Si bien que « la mission [de l’IGF] a relevé qu’en fin d’année 2023, les autorités ministérielles ont reçu des notes de sources différentes (DGFiP, DG Trésor), avec des divergences de contenu entre celles-ci concernant la prévision d’atterrissage ».
Turnover au Trésor
Selon une contractuelle qui y est passée, le Trésor souffre d’un problème structurel de ressources humaines notamment quand il s’agit de recruter des macroéconomistes, en raison de l’attractivité des banques en matière de salaire. Pour attirer les profils, la possibilité de changer rapidement de mission est un atout, admet un cadre. « La contrepartie, c’est que la montée en charge est très rapide, on n’a pas six mois pour être opérationnel, on est très vite le référent d’un sujet pour toute la maison », ajoute-t-il.La contractuelle citée fustige particulièrement la « transparence », le système de mobilité interne qui fait que les postes à pourvoir en septembre d’une année sont connus au mois de septembre de l’année précédente. « Les gens restent très peu longtemps en poste, normalement c’est tous les deux ou trois ans, mais la plupart bougent avant. Dès septembre, alors que cela fait un an qu’ils sont là, ils se préoccupent de leur prochaine affectation. » « Effectivement, on n’est pas sur le départ, mais de janvier à mars, on prépare des entretiens, et après on a six mois pour se consacrer effectivement à son poste », reconnaît le cadre.

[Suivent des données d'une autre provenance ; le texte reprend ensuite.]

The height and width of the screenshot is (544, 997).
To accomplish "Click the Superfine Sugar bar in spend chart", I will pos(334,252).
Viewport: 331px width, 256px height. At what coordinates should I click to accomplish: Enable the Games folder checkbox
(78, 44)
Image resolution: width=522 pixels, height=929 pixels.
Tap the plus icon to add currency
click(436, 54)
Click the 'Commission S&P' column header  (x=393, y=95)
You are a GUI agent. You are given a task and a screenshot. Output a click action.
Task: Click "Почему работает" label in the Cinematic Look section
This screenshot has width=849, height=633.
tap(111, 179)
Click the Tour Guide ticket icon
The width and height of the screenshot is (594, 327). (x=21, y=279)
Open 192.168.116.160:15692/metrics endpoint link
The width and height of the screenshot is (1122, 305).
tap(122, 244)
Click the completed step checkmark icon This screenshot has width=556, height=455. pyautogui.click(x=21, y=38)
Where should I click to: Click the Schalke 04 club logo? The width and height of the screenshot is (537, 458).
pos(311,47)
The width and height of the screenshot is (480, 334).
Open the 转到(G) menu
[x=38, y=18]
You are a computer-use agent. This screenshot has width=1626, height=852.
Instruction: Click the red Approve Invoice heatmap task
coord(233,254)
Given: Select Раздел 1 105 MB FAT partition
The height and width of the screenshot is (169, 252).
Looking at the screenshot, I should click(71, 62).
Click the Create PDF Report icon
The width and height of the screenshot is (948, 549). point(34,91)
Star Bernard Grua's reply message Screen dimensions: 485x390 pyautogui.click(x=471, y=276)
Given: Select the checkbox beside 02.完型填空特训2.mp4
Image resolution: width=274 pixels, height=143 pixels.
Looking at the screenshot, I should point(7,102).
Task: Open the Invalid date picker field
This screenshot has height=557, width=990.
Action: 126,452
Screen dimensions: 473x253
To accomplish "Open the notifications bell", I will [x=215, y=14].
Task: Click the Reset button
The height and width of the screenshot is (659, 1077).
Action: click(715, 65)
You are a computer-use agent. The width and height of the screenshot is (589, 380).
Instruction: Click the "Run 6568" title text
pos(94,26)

Conséquence : une « juniorisation » des équipes, car « les plus de 30 ans cherchent dans le privé » faute de poste à pourvoir quand on monte dans la hiérarchie. « Est-ce que ce bug des prévisions est dû à un manque de mémoire institutionnelle ? », s’interroge-t-elle. Pour un autre contractuel, passé par un bureau de la sous-direction des finances publiques du Trésor, « on ne s’investit pas tellement pour challenger le modèle de prévision car on reste peu de temps ».